By Dorothea Shefer-Vanson
GIVAT CHAYIM IHUD, Israel — The Theresienstadt Memorial Museum is situated in Israel’s verdant Jezreel Valley, in premises attached to this kibbutz.
Once or twice a year I receive the museum newsletter, continuing the subscription taken out by my late father. For many years it appeared in stencil form on plain paper, making it easy to fold and stow in my handbag for reading while I waited for a bus or to see the doctor.
In the last few years, however, it has been revamped and appears as a very professional glossy magazine, replete with full-colour photos, making it much easier to read but far less easily stuffed into my handbag. Still, the information it contains is so rich and varied that I feel impelled to make the effort to study it and maintain my annual subscription. Although the Museum was recently accorded official recognition and a budget was allocated for its upkeep, the money has not actually been released, which hampers the day-to-day running of the site.
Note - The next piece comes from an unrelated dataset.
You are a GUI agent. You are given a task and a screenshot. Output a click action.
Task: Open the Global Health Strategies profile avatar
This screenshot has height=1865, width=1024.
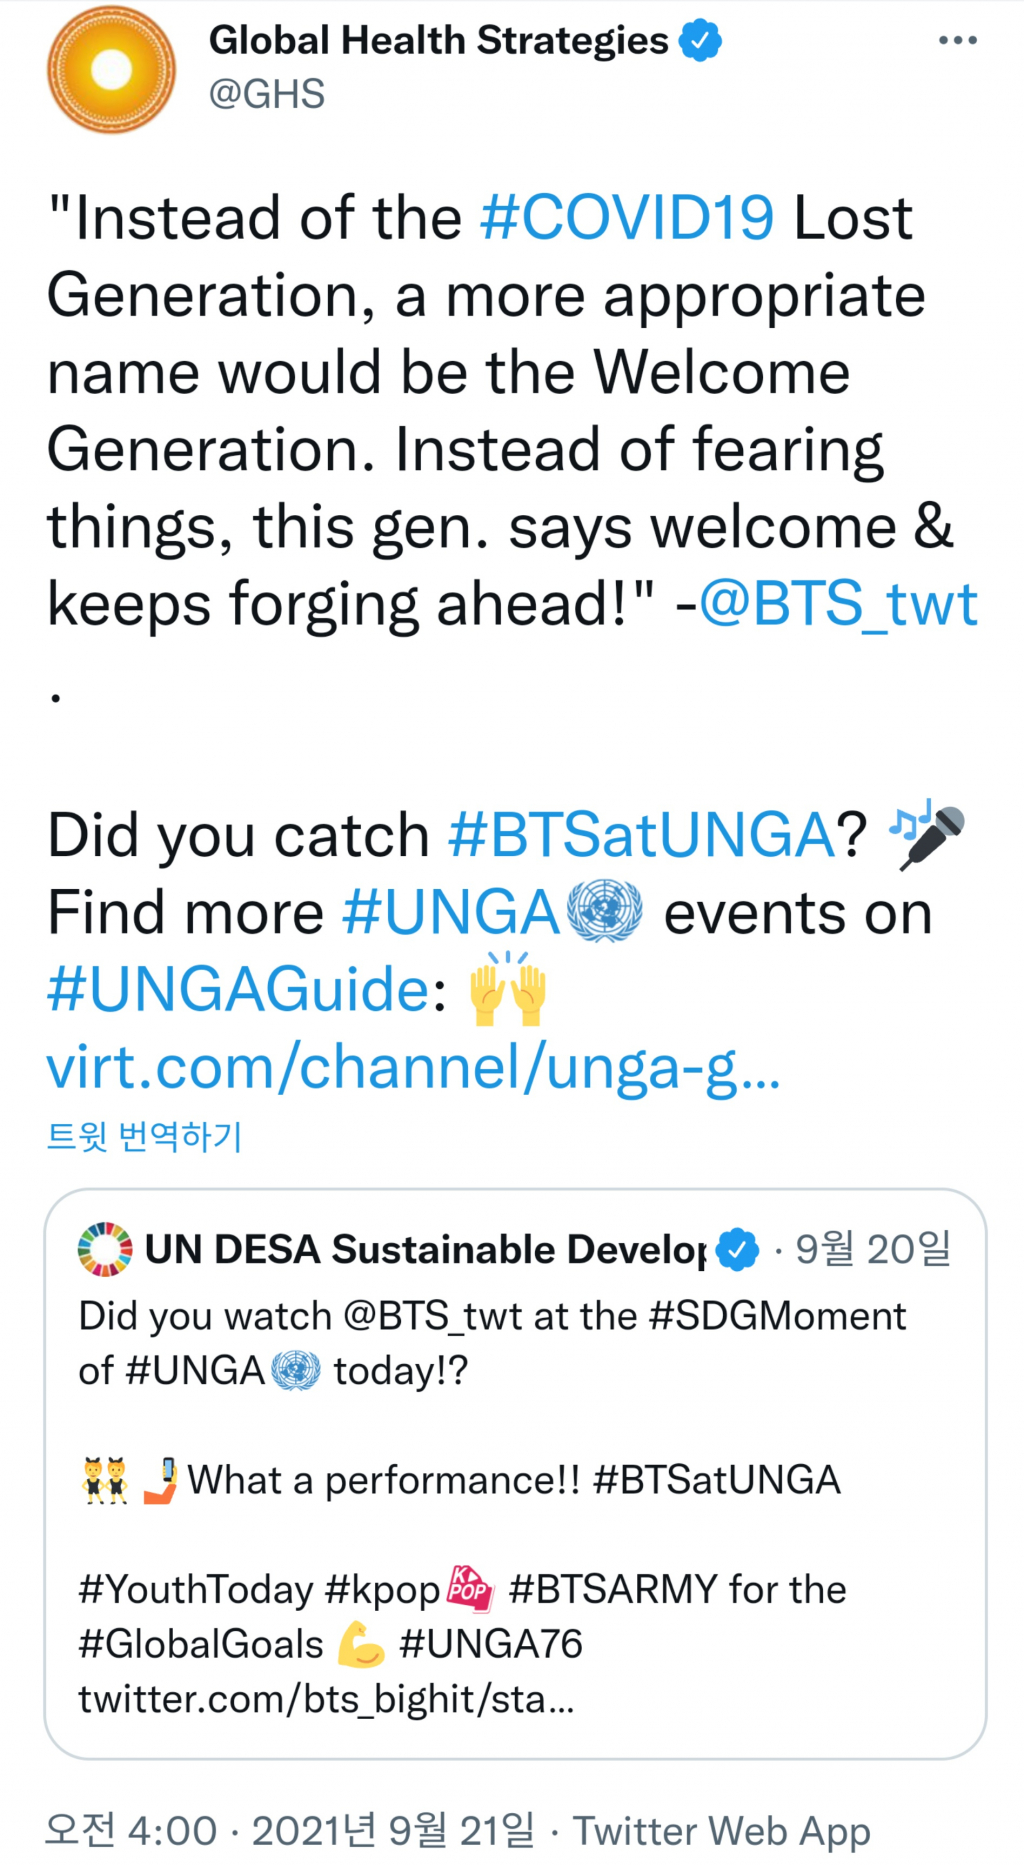pos(111,70)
The journal itself is a treasure-trove of information, revealing a plethora of activities and events associated with Theresienstadt. One of the salient projects initiated by the museum is the annual conference on Music and Memory, held in conjunction with the Tel-Aviv Academy of Music, celebrating the creative musical talents which abounded in the camp. In addition, several members of the Association of Former Inmates of Theresienstadt were provided with tickets and transportation enabling them to attend the stellar performance of ‘Defiant Requiem’ given in Jerusalem last year.
Several pages of the journal are devoted to visits to the Museum by well-known and less-well-known persons. Thus, one distinguished visitor was Stuart E. Eizenstat, former US ambassador to the European Union and one of the sponsors of the Defiant Requiem project. Another was an American teenager, Jordan Seri, who came accompanied by her family. Jordan has devised an original way to raise money. She collects sea-shells, paints them and then sells them, donating all the proceeds to the museum.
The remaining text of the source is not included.